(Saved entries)
--- START ---

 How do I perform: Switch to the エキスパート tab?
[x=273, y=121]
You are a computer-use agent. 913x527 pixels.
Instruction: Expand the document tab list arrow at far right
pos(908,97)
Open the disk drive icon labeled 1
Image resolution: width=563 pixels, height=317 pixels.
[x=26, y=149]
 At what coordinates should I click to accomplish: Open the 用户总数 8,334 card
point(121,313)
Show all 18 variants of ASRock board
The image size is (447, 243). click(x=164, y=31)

--- END ---
--- START ---

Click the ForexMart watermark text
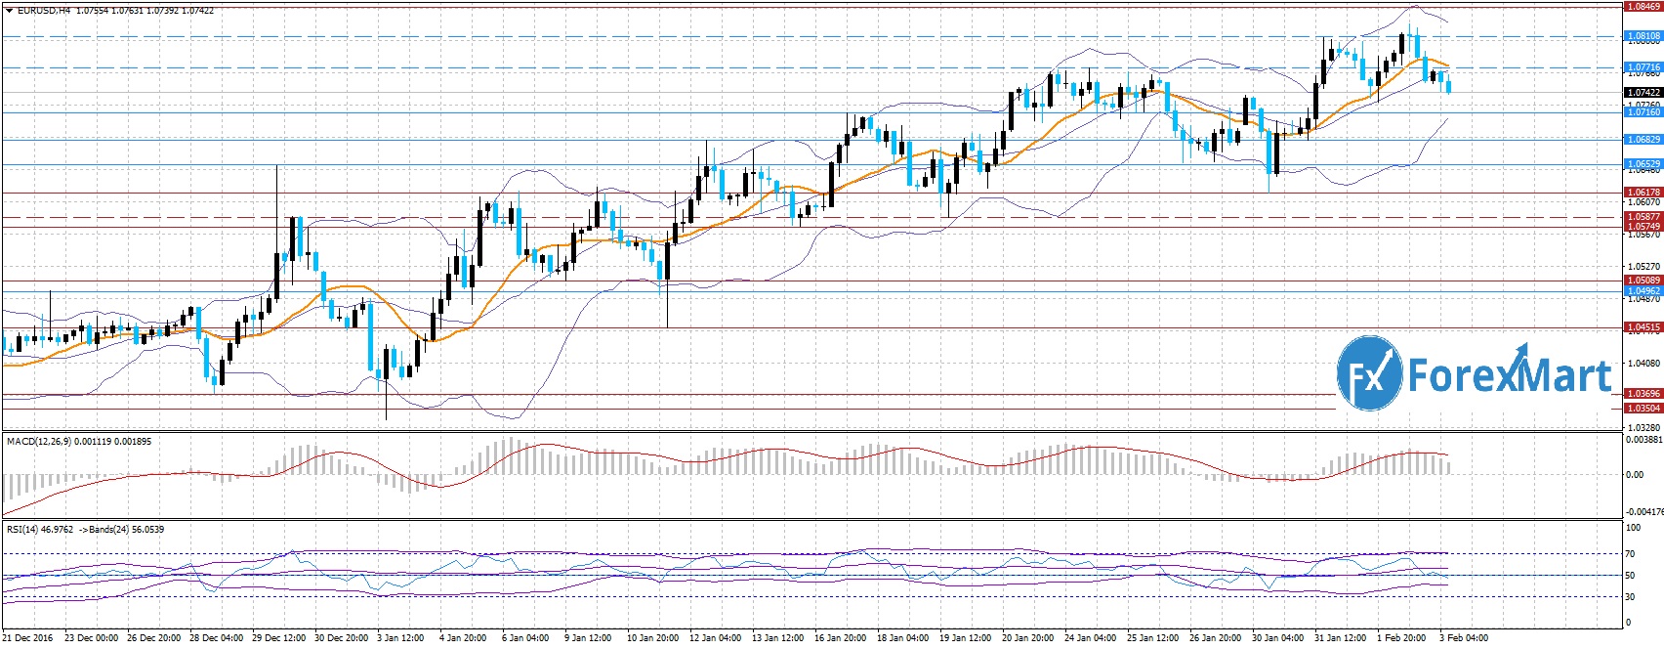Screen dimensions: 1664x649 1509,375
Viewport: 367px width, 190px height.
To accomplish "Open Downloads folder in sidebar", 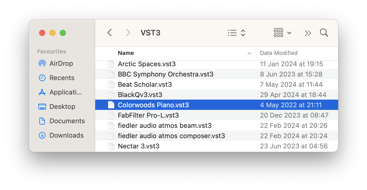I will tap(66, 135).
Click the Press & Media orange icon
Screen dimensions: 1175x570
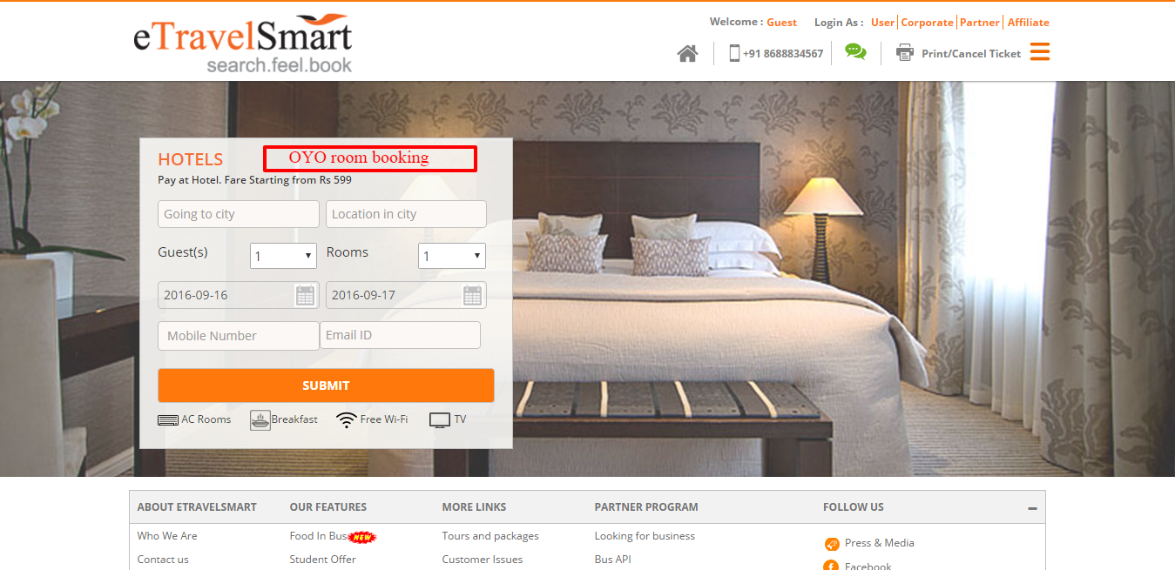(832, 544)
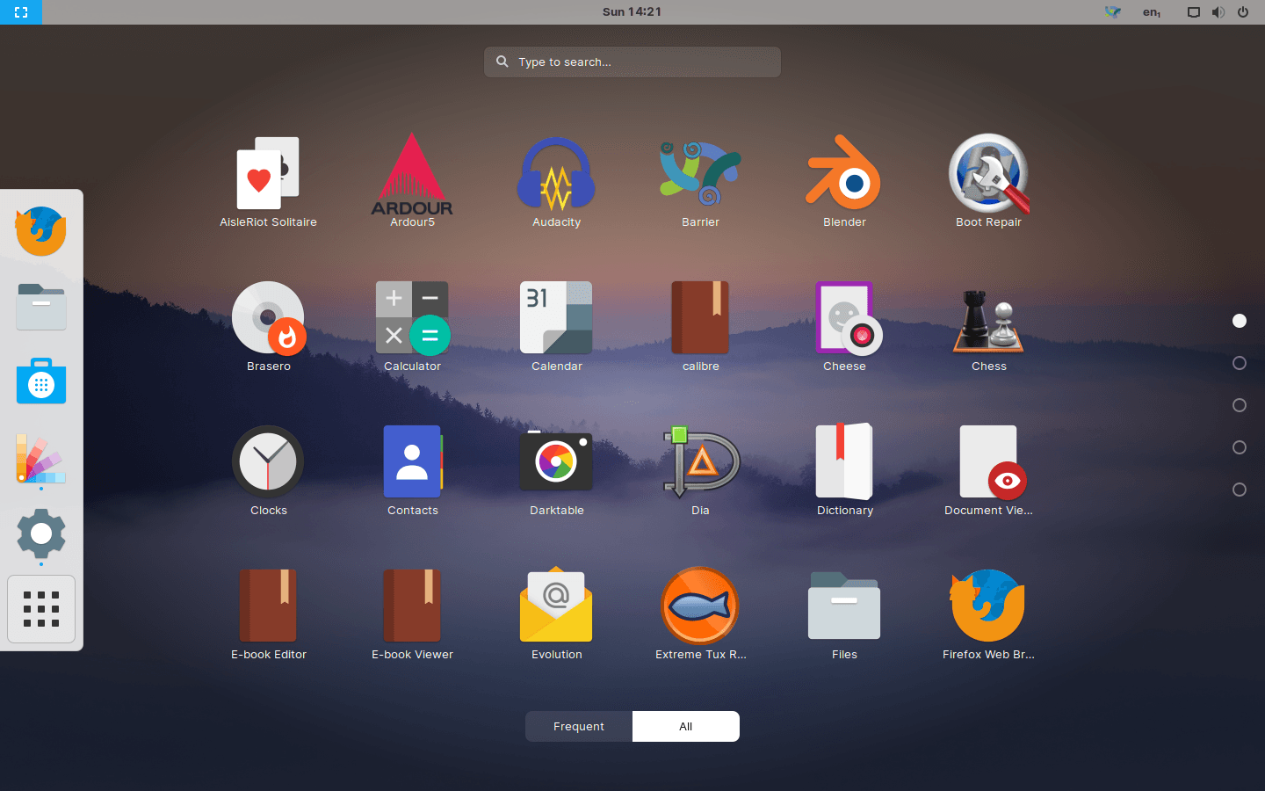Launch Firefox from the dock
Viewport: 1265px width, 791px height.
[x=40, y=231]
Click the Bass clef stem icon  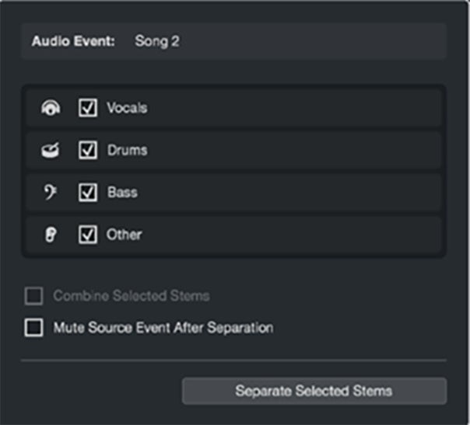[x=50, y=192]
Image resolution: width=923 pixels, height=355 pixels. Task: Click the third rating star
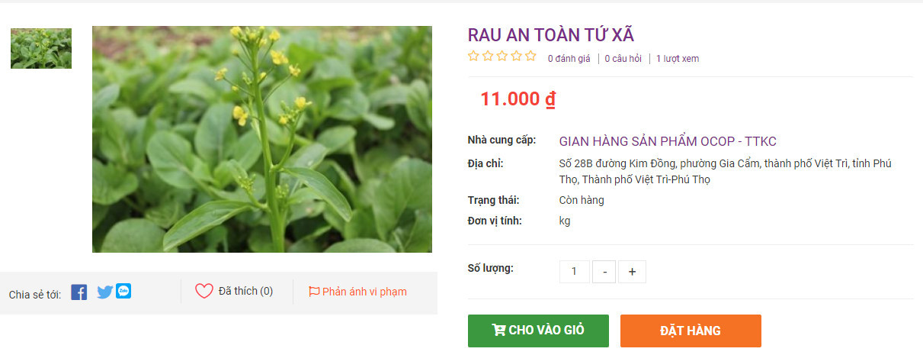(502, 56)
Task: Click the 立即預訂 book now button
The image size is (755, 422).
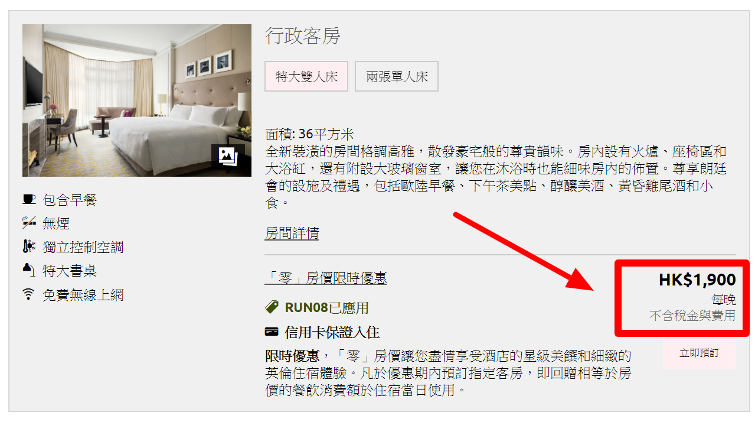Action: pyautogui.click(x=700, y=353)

--- END ---
--- START ---

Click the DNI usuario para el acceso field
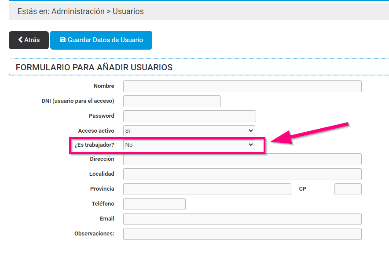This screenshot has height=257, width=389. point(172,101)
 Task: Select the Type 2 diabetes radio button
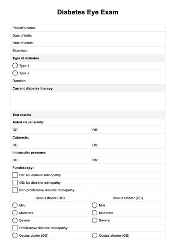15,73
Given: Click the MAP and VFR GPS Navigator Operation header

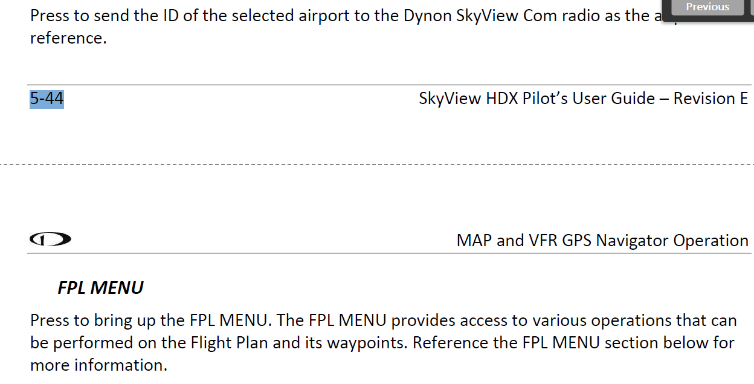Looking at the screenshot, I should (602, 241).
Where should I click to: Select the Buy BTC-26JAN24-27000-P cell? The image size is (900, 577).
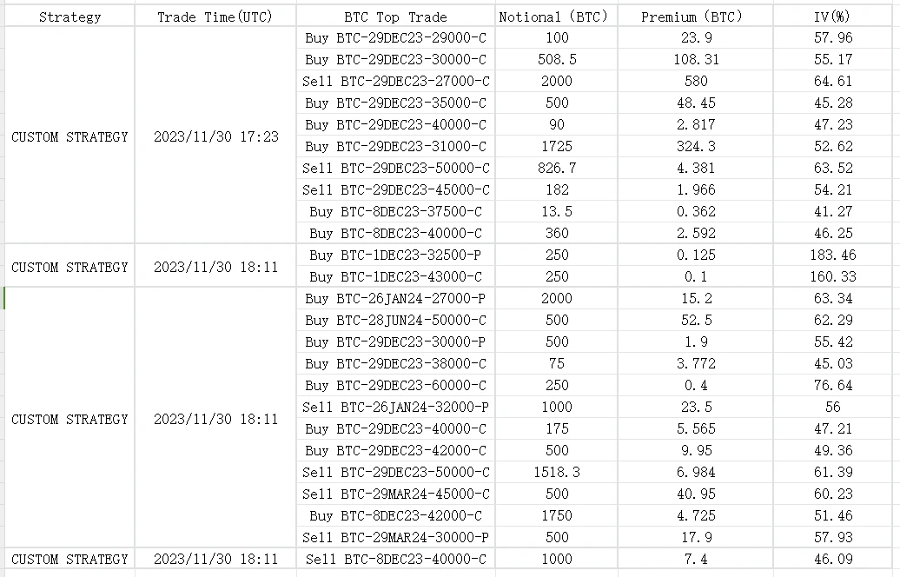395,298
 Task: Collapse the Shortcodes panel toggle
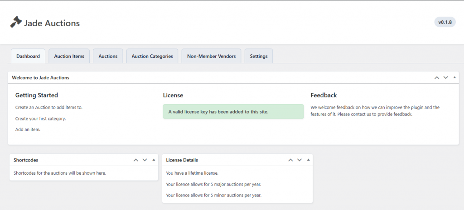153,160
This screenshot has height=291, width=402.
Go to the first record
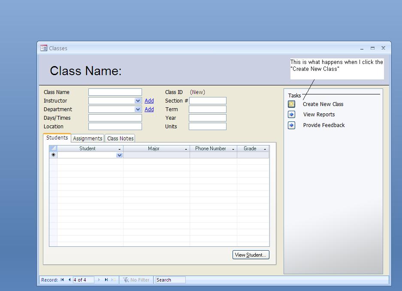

--- END ---

__What is needed__.
Every line above in the stretch from the one with "Where should I" through the one with "Go to the first record" is to be transcribed exactly, ends included. No picture is copied.

__Expected answer__.
Where should I click to: Select the Buy BTC-26JAN24-27000-P cell? The image size is (900, 577).
395,298
 Task: Collapse the Shortcodes panel toggle
153,160
This screenshot has height=291, width=402.
Go to the first record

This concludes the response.